Even as we grapple with the pandemic, Boris Johnson is fighting on the beaches to hold back the tide of European “bureaucracy” – the same bureaucracy that has given us 40 years of peace and prosperity, not to mention decent working conditions and clean beaches.  To at least 62 per cent of Scots this is an outrage and we stand aghast waiting to see what deal, if any, is reached with the continuing European Union.

It seems there may be a compromise over fishing – a transition period in which French and Spanish boats will be allowed to catch a percentage of the fish in British waters.  We learned this week that there will, after all, be a border down the Irish Sea and that has prompted the SNP leader at Westminster Ian Blackford to call for Scotland to be given the same special European trading status as Northern Ireland.  But where we shall be, as a whole, on 1 January only the next few days will tell.

Boris is also playing the part of King Canute, trying to hold back the rising tide caused by climate change.
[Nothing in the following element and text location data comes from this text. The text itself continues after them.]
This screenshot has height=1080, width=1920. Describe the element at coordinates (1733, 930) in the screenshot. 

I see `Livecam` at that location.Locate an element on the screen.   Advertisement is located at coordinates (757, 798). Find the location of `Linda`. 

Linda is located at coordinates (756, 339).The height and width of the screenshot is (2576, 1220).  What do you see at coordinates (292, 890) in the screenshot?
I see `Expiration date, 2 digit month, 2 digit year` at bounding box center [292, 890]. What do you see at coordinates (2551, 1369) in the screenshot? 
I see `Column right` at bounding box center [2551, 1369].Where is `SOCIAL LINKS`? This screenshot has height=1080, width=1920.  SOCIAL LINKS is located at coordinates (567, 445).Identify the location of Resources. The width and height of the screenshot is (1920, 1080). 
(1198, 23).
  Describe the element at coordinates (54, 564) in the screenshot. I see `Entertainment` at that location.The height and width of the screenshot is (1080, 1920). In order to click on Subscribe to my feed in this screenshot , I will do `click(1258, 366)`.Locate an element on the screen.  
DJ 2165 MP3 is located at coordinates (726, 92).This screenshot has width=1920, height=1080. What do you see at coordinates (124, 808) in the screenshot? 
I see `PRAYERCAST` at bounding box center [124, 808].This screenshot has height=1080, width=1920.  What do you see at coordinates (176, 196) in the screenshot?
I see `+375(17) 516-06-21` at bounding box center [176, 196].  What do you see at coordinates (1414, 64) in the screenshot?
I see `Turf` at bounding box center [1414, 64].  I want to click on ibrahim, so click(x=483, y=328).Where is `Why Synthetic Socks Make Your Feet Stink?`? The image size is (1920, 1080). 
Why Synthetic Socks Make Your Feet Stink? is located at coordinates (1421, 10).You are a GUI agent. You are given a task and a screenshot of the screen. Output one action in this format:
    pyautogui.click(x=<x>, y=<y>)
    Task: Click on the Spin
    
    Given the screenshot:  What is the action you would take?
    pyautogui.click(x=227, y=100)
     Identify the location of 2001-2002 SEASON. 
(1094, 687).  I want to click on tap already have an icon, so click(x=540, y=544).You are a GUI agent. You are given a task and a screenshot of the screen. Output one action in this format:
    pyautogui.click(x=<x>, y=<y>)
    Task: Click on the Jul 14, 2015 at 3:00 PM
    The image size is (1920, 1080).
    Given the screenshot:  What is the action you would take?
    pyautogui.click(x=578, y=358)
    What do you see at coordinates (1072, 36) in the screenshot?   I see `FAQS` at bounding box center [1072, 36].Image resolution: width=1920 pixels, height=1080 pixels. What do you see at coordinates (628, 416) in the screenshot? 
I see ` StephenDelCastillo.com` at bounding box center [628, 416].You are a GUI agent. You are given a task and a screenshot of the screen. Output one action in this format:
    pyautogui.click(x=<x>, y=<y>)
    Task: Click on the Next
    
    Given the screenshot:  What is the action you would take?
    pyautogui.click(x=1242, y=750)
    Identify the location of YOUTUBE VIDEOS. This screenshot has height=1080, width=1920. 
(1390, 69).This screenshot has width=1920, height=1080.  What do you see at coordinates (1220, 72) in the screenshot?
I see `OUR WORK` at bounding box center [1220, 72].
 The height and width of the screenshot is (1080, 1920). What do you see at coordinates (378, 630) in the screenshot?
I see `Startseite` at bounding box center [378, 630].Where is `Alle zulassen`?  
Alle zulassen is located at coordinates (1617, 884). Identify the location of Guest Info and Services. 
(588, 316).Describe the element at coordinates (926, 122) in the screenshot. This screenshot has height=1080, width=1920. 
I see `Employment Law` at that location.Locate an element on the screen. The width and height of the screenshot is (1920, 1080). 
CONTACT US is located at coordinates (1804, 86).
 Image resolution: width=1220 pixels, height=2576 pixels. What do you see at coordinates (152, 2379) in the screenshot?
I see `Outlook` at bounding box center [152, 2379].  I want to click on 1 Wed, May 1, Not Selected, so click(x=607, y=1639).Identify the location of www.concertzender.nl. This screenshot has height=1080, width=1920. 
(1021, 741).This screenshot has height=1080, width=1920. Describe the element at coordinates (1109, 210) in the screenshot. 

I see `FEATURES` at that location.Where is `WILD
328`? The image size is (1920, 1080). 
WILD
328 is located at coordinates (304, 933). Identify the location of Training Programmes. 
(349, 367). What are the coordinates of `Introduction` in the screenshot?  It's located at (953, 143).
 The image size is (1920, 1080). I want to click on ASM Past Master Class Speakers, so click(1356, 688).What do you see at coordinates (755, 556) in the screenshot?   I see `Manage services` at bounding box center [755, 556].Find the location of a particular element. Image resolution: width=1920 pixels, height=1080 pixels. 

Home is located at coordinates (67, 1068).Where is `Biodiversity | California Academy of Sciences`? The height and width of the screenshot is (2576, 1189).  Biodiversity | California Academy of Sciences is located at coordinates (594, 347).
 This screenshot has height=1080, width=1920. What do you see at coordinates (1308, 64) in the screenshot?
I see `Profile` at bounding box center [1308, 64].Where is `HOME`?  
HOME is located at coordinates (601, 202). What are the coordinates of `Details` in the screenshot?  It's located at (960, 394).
He’s been outlining what Britain will do to set an example at this weekend’s online International Climate Summit. He’s promising to cut carbon emissions by 68 per cent by 2030. This includes several measures particularly relevant to Scotland, the transition away from oil and gas and towards off-shore wind and a large reforestation programme. 

This week the independent Commission on Climate Change urged him to go further, towards a 75 per cent cut by 2035 which would require a total investment, public and private, of £50bn a year, an affordable one-per-cent of national income.  With China, Europe and the USA now signing up to similar measures, it looks to me like a sea-change is taking place in our treatment of the planet and its climate.

Is there a sea change taking place in our schools? This week the education secretary John Swinney cancelled next year’s Higher exams – because of Covid – but he also hinted at a permanent move towards continuous assessment. I was always a last-minute crammer but Mr Swinney says it’s all about fairness for pupils from less privileged backgrounds. Debate.

And while I’m thinking about sea-changes, I ought to mention the national embarrassment of our ferry-building programme. A committee of MSPs has branded it “a catastrophic failure”. The two latest vessels, which were supposed to be sailing among the west coast islands two years ago, are still lying uncompleted in Ferguson’s shipyard on the Clyde.  And the cost has doubled to nearly £200m. The committee blames the management of the shipyard, which had to be nationalised in 2019, and the government’s ferry-building agency.  Big changes are obviously needed.

Finally, the tide has turned on the greatest living Scotsman, Donald Trump. Rumour has it he will be retiring to his golf resorts in Scotland.  But alas, he will find that his self-built golf course at the Menie Estate on the Aberdeenshire coast has, this week, lost its wildlife status as a “Site of Special Scientific Interest” – just as everyone said it would if he was allowed to despoil the sand dunes there. 

It would indeed be a case of natural justice if the rising tides caused by climate change were to wash his whole resort away.